Occasionally, though, the facade drops and the search titans we thought we knew and loved reveal their true colours. It happened a few months back when Google, the purveyors of ‘Don’t Be Evil’ and magical ultra-creative workspaces with stupid names, decided that they’d had enough of all that nonsense and quite fancied making a bit of hard cash instead. So they rebranded ‘Google Product Search’ as ‘Google Shopping’ (slogan: ‘Evil’s alright, actually’) and decided merchants had to pay to be included.
It also happened yesterday, when Bing – the Ken to Google’s Ryu – decided to invite Google to step outside and have it out about this whole paid inclusion malarky. Well, not exactly have it out.

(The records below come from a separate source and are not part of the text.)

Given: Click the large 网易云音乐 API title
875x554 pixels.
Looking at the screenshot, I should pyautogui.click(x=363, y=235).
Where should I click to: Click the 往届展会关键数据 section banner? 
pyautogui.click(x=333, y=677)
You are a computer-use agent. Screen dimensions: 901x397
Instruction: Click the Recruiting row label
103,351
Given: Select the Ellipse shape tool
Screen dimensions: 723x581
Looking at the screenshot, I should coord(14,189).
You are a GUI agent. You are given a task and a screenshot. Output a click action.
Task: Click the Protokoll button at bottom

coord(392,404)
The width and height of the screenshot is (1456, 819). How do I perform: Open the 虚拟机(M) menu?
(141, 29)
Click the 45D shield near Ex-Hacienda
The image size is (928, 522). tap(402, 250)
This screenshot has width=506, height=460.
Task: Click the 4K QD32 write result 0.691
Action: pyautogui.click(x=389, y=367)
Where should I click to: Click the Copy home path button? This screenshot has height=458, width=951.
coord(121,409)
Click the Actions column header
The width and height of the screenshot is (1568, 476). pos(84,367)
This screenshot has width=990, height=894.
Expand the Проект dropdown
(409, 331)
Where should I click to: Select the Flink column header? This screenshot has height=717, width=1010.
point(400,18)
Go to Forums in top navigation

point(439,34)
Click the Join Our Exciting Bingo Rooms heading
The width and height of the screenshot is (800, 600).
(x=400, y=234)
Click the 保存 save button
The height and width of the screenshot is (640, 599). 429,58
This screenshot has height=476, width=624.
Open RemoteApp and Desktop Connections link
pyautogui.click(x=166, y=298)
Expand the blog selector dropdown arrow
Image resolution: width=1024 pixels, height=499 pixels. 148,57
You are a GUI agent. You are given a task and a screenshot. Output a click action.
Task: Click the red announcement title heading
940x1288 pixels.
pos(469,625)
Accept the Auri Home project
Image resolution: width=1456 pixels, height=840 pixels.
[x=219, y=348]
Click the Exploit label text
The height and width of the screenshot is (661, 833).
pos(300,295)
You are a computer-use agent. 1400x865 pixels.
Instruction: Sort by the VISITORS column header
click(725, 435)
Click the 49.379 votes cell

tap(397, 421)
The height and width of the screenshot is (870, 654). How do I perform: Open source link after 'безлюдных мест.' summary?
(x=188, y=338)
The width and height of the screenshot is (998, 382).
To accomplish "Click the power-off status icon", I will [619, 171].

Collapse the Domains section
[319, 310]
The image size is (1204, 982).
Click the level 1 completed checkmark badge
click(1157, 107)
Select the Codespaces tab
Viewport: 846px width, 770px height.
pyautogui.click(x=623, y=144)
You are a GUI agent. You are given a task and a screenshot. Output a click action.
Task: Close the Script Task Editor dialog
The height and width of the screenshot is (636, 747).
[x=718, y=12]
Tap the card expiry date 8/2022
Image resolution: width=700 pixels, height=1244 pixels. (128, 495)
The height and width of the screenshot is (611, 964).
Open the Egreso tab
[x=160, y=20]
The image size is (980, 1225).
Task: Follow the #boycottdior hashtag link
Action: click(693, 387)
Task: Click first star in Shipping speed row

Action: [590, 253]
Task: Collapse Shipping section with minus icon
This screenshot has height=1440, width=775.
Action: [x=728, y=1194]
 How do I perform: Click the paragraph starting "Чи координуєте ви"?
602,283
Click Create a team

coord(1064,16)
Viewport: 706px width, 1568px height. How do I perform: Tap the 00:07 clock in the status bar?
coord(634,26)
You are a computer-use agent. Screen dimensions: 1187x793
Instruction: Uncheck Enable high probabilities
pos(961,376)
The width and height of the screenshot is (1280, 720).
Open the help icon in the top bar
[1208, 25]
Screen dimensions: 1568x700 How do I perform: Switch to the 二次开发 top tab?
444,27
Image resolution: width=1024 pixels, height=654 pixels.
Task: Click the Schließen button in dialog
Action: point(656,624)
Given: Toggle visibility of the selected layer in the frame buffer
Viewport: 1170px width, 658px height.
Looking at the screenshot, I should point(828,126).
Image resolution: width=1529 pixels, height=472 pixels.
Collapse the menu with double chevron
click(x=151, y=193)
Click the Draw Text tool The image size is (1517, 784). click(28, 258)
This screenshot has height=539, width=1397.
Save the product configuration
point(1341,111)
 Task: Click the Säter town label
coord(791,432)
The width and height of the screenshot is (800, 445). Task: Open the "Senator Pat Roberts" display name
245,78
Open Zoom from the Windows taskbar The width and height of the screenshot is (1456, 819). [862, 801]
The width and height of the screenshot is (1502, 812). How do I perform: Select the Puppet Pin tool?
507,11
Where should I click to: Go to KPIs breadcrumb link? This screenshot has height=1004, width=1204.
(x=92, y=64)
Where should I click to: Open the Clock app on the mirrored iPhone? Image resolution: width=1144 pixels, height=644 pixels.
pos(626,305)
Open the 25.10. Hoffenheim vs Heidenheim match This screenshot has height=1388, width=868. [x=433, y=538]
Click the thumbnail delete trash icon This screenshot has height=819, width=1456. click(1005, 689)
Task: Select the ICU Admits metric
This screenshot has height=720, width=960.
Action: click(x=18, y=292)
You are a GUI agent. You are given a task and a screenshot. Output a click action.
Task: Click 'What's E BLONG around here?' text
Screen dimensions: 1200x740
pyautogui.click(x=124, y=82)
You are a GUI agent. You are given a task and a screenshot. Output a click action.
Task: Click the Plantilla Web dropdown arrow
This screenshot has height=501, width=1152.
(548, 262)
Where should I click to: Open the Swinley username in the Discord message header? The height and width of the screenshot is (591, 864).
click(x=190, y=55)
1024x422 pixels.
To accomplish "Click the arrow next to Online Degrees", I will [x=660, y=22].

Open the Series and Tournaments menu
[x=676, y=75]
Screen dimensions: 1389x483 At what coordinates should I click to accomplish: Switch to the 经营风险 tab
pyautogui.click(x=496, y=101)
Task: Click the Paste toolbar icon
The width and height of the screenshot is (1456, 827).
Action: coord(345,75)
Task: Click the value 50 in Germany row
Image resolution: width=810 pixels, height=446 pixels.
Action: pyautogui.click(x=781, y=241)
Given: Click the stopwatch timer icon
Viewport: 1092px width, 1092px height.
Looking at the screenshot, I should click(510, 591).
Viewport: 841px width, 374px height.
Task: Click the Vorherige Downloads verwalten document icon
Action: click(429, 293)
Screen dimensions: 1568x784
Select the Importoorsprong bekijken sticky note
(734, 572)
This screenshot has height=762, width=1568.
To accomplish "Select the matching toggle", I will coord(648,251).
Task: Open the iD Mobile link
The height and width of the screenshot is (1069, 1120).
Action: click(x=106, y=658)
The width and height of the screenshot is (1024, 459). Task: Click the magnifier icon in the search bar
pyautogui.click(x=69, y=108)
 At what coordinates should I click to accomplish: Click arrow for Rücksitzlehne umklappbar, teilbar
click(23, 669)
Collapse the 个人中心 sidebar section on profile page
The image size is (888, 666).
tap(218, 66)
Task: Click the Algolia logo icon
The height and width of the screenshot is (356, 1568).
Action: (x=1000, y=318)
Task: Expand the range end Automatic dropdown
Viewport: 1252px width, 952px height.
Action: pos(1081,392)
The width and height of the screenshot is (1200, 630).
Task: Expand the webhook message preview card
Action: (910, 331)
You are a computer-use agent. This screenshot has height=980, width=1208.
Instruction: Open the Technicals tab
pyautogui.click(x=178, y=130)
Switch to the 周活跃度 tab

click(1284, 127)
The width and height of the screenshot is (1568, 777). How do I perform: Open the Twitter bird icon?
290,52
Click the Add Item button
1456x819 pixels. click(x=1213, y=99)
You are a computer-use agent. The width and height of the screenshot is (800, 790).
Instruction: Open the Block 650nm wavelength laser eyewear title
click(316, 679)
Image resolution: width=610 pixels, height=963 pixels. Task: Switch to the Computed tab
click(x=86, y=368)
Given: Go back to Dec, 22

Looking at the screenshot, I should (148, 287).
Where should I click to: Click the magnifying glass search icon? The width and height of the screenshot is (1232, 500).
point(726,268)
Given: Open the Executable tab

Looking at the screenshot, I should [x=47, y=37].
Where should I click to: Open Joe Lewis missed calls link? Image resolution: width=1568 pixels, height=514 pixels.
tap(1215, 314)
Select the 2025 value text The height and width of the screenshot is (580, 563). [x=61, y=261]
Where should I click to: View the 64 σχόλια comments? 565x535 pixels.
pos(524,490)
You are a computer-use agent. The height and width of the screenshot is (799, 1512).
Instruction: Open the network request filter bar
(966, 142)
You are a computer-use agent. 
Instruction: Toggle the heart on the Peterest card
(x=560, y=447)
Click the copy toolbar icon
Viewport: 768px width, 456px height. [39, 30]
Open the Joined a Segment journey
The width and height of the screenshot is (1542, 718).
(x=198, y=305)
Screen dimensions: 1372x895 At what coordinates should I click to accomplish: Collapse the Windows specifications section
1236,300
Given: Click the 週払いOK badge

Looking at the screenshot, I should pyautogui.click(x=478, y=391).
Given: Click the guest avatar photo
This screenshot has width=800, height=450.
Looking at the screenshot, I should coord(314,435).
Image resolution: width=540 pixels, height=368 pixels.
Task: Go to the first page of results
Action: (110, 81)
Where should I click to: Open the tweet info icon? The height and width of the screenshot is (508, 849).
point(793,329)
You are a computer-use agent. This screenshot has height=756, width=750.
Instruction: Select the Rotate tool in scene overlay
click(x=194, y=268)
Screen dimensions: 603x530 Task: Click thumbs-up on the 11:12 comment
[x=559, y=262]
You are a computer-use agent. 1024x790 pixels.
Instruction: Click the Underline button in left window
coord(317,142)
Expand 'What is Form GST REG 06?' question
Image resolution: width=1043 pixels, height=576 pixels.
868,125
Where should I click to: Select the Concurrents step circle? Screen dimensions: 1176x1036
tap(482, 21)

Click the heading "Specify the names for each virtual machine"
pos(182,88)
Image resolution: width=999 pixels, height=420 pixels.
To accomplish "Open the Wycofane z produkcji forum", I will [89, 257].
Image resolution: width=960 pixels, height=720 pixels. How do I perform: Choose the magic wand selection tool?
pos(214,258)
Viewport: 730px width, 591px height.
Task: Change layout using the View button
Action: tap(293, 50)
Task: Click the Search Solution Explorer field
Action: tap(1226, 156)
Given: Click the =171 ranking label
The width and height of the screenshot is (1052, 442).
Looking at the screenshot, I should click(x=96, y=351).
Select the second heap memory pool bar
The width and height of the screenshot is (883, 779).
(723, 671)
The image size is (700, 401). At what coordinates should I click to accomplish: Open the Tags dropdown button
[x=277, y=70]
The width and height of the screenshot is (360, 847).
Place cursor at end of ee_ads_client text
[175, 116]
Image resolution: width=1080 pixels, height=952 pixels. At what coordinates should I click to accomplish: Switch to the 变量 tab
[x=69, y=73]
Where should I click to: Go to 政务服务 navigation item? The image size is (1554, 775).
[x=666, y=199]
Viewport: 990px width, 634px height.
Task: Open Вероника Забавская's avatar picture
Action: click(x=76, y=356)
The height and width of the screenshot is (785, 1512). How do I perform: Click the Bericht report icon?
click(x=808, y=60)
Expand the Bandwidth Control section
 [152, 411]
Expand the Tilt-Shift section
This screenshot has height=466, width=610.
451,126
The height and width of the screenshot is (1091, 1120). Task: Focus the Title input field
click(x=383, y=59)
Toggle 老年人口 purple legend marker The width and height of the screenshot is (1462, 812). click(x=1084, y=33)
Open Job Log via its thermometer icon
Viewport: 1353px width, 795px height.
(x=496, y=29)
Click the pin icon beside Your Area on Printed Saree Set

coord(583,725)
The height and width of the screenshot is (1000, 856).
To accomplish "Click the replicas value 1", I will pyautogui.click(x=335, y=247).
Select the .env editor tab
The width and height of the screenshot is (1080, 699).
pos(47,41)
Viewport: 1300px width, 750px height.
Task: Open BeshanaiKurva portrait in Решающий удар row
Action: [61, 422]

Instead, Bing have launched a mean website and decided to warn everyone about the imminent threat of being ‘scroogled’.
When they eventually stopped guffawing about how brilliant that term was and not researching the fact that the term Scroogle was actually used by another anti-Google website for the past nine years, Bing were keen to let everyone know just how evil Google were and how Bing would totally never do that paid inclusion stuff to you so you should totally use Bing this Christmas.
Have Bing Scroo(gl)ed Themselves?
At first glance, it actually seems like a pretty good marketing campaign. The transition from Product Feed to Shopping has been widely criticised, with Google receiving a lot of criticism for going against their own widely-publicised mantra and being ‘evil’.
Google’s public image has also been taking a bit of a battering recently with antitrust suits and all manner of other legal trouble, so it makes sense that Bing should throw a few digs in while Google is down.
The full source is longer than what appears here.